Des points communs ont été dégagés entre ces différentes figures, postures et mouvements « alterscientifiques » à travers les âges. Ce sont des individus ou groupes d’individus formés à la science mais n’ayant pas toujours suivi son évolution (ingénieurs ou médecins notamment) – ceci peut aussi s’appliquer à des scientifiques sortant de leur domaine de magistère. Ils sont ambivalents entre une fascination pour la science apprise pendant leurs études et un rejet de la science telle qu’elle a évolué depuis. Ils mêlent différents champs scientifiques et refusent la spécialisation de la science. Ils contestent des « théories établies » sans proposition de théorie alternative cohérente. Ils miment néanmoins cette « science établie » par des colloques, revues, articles scientifiques ou de vulgarisation. Ils réécrivent parfois l’histoire des sciences dans un sens favorable à leurs idées. Une dérive de leur discours vers la « théorie du complot » peut exister (à commencer par le « complot du silence » qui s’abat sur leurs idées).

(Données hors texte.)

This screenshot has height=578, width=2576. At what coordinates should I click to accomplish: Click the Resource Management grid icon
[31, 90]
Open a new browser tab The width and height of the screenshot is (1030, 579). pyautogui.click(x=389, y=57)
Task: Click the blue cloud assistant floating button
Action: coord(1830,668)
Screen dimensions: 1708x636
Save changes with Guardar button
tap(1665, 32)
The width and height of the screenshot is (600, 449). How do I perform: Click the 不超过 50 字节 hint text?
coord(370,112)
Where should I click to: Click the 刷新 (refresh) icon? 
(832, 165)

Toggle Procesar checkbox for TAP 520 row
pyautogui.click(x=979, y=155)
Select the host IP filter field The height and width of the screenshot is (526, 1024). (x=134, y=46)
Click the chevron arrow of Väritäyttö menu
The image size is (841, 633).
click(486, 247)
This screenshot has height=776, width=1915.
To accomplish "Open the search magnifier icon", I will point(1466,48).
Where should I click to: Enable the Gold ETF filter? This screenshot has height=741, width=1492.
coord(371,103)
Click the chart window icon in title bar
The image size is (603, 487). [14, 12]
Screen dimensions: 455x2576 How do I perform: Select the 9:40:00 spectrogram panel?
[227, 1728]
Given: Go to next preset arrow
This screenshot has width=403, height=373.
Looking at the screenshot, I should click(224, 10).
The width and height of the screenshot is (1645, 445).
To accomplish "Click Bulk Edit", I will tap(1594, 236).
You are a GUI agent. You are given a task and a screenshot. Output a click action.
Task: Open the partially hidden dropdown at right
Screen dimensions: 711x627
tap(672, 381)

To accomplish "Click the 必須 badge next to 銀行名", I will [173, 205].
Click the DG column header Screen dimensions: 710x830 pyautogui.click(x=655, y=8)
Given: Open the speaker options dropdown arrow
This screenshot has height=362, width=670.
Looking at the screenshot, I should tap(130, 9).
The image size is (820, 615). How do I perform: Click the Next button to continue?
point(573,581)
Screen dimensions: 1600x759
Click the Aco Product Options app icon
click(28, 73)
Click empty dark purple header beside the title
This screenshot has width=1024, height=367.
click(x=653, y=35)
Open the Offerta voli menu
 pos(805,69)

Enfin, on a pu voir parfois que ce ne sont pas seulement certains résultats de la science qui sont contestés, mais à travers ceux-ci c’est la démarche scientifique elle-même, avec ses doutes et ses débats, qui est remise en question ; en ce sens, l’alterscience telle que nous tâchons de la caractériser fait partie du mouvement beaucoup plus général de crise entre la science et nos sociétés.

Dernière modification de cette fiche : 30 août 2010.